-- ACTIVITY --
Give back every line of the data below exactly.

-- Saved entries --
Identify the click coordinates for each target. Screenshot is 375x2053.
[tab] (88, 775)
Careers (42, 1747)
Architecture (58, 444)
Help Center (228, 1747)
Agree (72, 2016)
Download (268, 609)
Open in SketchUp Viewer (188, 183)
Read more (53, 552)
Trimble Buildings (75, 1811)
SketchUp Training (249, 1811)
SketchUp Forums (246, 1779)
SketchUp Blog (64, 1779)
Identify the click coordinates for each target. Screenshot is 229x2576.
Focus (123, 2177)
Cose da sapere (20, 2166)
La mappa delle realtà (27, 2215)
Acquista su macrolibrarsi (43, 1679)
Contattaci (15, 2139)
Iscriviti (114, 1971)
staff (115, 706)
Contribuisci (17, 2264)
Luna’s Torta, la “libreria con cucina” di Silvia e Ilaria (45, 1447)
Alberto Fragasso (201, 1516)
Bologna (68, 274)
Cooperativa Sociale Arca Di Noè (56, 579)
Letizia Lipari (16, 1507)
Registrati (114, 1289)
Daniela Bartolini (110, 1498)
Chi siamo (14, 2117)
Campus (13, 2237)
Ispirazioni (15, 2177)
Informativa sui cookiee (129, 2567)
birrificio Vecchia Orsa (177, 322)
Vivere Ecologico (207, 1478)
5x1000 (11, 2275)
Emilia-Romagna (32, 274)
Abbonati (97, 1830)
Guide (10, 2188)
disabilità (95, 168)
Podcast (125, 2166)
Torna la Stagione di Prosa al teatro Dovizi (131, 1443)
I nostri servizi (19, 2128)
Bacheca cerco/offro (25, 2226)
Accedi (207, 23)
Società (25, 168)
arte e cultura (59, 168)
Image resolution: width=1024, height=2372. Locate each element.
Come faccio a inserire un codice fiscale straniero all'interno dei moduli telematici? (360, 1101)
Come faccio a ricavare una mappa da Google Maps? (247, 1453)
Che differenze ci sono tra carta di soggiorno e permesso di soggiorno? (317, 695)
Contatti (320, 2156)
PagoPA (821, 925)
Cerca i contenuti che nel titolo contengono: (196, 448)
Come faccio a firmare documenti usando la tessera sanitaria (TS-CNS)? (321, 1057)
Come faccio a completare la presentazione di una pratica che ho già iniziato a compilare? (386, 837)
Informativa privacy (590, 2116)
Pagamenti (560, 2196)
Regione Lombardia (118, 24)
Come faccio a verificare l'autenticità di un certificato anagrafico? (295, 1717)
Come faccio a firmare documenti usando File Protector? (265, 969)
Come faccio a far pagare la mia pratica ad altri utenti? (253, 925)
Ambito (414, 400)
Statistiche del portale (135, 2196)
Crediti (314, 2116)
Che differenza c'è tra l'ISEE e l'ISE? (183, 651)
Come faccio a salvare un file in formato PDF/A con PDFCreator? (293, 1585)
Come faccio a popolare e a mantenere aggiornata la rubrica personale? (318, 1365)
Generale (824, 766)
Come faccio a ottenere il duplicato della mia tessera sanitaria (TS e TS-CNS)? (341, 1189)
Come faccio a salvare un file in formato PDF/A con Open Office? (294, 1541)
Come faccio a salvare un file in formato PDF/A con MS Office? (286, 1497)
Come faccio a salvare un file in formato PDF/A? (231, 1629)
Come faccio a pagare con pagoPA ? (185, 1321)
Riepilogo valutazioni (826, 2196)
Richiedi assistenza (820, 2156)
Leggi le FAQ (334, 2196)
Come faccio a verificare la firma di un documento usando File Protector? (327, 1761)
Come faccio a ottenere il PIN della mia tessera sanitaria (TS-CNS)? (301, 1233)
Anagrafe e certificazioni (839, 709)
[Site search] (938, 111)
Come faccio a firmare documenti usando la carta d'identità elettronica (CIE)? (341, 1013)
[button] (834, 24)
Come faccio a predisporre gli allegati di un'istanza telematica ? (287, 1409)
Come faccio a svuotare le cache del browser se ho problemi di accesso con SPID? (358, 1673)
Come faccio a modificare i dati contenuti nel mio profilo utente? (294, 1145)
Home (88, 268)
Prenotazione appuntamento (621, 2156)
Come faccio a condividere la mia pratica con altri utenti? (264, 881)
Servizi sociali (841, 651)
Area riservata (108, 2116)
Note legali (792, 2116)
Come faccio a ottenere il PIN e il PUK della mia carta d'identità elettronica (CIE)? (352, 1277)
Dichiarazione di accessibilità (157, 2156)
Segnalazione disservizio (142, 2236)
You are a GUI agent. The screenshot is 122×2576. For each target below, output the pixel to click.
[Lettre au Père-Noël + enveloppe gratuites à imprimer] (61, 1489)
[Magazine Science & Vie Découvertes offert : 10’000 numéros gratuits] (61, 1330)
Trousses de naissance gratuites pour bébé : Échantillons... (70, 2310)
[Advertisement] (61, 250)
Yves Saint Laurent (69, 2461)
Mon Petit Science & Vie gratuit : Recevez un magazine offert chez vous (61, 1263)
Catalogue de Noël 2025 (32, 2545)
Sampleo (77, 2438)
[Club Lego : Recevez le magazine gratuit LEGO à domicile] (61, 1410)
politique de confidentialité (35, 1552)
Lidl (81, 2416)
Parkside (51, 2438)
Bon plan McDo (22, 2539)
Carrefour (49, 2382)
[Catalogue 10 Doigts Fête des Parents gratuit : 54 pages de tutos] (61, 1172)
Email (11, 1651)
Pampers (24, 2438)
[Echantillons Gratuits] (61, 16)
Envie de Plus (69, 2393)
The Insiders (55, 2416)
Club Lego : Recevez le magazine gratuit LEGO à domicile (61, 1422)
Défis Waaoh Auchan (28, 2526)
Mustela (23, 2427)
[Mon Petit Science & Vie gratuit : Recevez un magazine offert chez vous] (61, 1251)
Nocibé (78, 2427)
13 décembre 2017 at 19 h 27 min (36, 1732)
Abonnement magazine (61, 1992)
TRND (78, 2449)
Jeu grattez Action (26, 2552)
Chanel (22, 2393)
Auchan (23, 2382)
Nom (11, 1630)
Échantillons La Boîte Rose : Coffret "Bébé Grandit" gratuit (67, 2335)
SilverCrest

-- EXERCISE RESULT --
Identify the click coordinates for each target. Screenshot is 375x2053.
[tab] (88, 775)
Careers (42, 1747)
Architecture (58, 444)
Help Center (228, 1747)
Agree (72, 2016)
Download (268, 609)
Open in SketchUp Viewer (188, 183)
Read more (53, 552)
Trimble Buildings (75, 1811)
SketchUp Training (249, 1811)
SketchUp Forums (246, 1779)
SketchUp Blog (64, 1779)
Identify the click coordinates for each target. Screenshot is 229x2576.
Focus (123, 2177)
Cose da sapere (20, 2166)
La mappa delle realtà (27, 2215)
Acquista su macrolibrarsi (43, 1679)
Contattaci (15, 2139)
Iscriviti (114, 1971)
staff (115, 706)
Contribuisci (17, 2264)
Luna’s Torta, la “libreria con cucina” di Silvia e Ilaria (45, 1447)
Alberto Fragasso (201, 1516)
Bologna (68, 274)
Cooperativa Sociale Arca Di Noè (56, 579)
Letizia Lipari (16, 1507)
Registrati (114, 1289)
Daniela Bartolini (110, 1498)
Chi siamo (14, 2117)
Campus (13, 2237)
Ispirazioni (15, 2177)
Informativa sui cookiee (129, 2567)
birrificio Vecchia Orsa (177, 322)
Vivere Ecologico (207, 1478)
5x1000 (11, 2275)
Emilia-Romagna (32, 274)
Abbonati (97, 1830)
Guide (10, 2188)
disabilità (95, 168)
Podcast (125, 2166)
Torna la Stagione di Prosa al teatro Dovizi (131, 1443)
I nostri servizi (19, 2128)
Bacheca cerco/offro (25, 2226)
Accedi (207, 23)
Società (25, 168)
arte e cultura (59, 168)
Image resolution: width=1024, height=2372. Locate each element.
Come faccio a inserire un codice fiscale straniero all'interno dei moduli telematici? (360, 1101)
Come faccio a ricavare una mappa da Google Maps? (247, 1453)
Che differenze ci sono tra carta di soggiorno e permesso di soggiorno? (317, 695)
Contatti (320, 2156)
PagoPA (821, 925)
Cerca i contenuti che nel titolo contengono: (196, 448)
Come faccio a firmare documenti usando la tessera sanitaria (TS-CNS)? (321, 1057)
Come faccio a completare la presentazione di una pratica che ho già iniziato a compilare? (386, 837)
Informativa privacy (590, 2116)
Pagamenti (560, 2196)
Regione Lombardia (118, 24)
Come faccio a verificare l'autenticità di un certificato anagrafico? (295, 1717)
Come faccio a firmare documenti usando File Protector? (265, 969)
Come faccio a far pagare la mia pratica ad altri utenti? (253, 925)
Ambito (414, 400)
Statistiche del portale (135, 2196)
Crediti (314, 2116)
Che differenza c'è tra l'ISEE e l'ISE? (183, 651)
Come faccio a salvare un file in formato PDF/A con PDFCreator? (293, 1585)
Come faccio a popolare e a mantenere aggiornata la rubrica personale? (318, 1365)
Generale (824, 766)
Come faccio a ottenere il duplicato della mia tessera sanitaria (TS e TS-CNS)? (341, 1189)
Come faccio a salvare un file in formato PDF/A con Open Office? (294, 1541)
Come faccio a salvare un file in formato PDF/A con MS Office? (286, 1497)
Come faccio a salvare un file in formato PDF/A? (231, 1629)
Come faccio a pagare con pagoPA ? (185, 1321)
Riepilogo valutazioni (826, 2196)
Richiedi assistenza (820, 2156)
Leggi le FAQ (334, 2196)
Come faccio a verificare la firma di un documento usando File Protector? (327, 1761)
Come faccio a ottenere il PIN della mia tessera sanitaria (TS-CNS)? (301, 1233)
Anagrafe e certificazioni (839, 709)
[Site search] (938, 111)
Come faccio a firmare documenti usando la carta d'identità elettronica (CIE)? (341, 1013)
[button] (834, 24)
Come faccio a predisporre gli allegati di un'istanza telematica ? (287, 1409)
Come faccio a svuotare le cache del browser se ho problemi di accesso con SPID? (358, 1673)
Come faccio a modificare i dati contenuti nel mio profilo utente? (294, 1145)
Home (88, 268)
Prenotazione appuntamento (621, 2156)
Come faccio a condividere la mia pratica con altri utenti? (264, 881)
Servizi sociali (841, 651)
Area riservata (108, 2116)
Note legali (792, 2116)
Come faccio a ottenere il PIN e il PUK della mia carta d'identità elettronica (CIE)? (352, 1277)
Dichiarazione di accessibilità (157, 2156)
Segnalazione disservizio (142, 2236)
You are a GUI agent. The screenshot is 122×2576. For each target below, output the pixel to click.
[Lettre au Père-Noël + enveloppe gratuites à imprimer] (61, 1489)
[Magazine Science & Vie Découvertes offert : 10’000 numéros gratuits] (61, 1330)
Trousses de naissance gratuites pour bébé : Échantillons... (70, 2310)
[Advertisement] (61, 250)
Yves Saint Laurent (69, 2461)
Mon Petit Science & Vie gratuit : Recevez un magazine offert chez vous (61, 1263)
Catalogue de Noël 2025 (32, 2545)
Sampleo (77, 2438)
[Club Lego : Recevez le magazine gratuit LEGO à domicile] (61, 1410)
politique de confidentialité (35, 1552)
Lidl (81, 2416)
Parkside (51, 2438)
Bon plan McDo (22, 2539)
Carrefour (49, 2382)
[Catalogue 10 Doigts Fête des Parents gratuit : 54 pages de tutos] (61, 1172)
Email (11, 1651)
Pampers (24, 2438)
[Echantillons Gratuits] (61, 16)
Envie de Plus (69, 2393)
The Insiders (55, 2416)
Club Lego : Recevez le magazine gratuit LEGO à domicile (61, 1422)
Défis Waaoh Auchan (28, 2526)
Mustela (23, 2427)
[Mon Petit Science & Vie gratuit : Recevez un magazine offert chez vous] (61, 1251)
Nocibé (78, 2427)
13 décembre 2017 at 19 h 27 min (36, 1732)
Abonnement magazine (61, 1992)
TRND (78, 2449)
Jeu grattez Action (26, 2552)
Chanel (22, 2393)
Auchan (23, 2382)
Nom (11, 1630)
Échantillons La Boîte Rose : Coffret "Bébé Grandit" gratuit (67, 2335)
SilverCrest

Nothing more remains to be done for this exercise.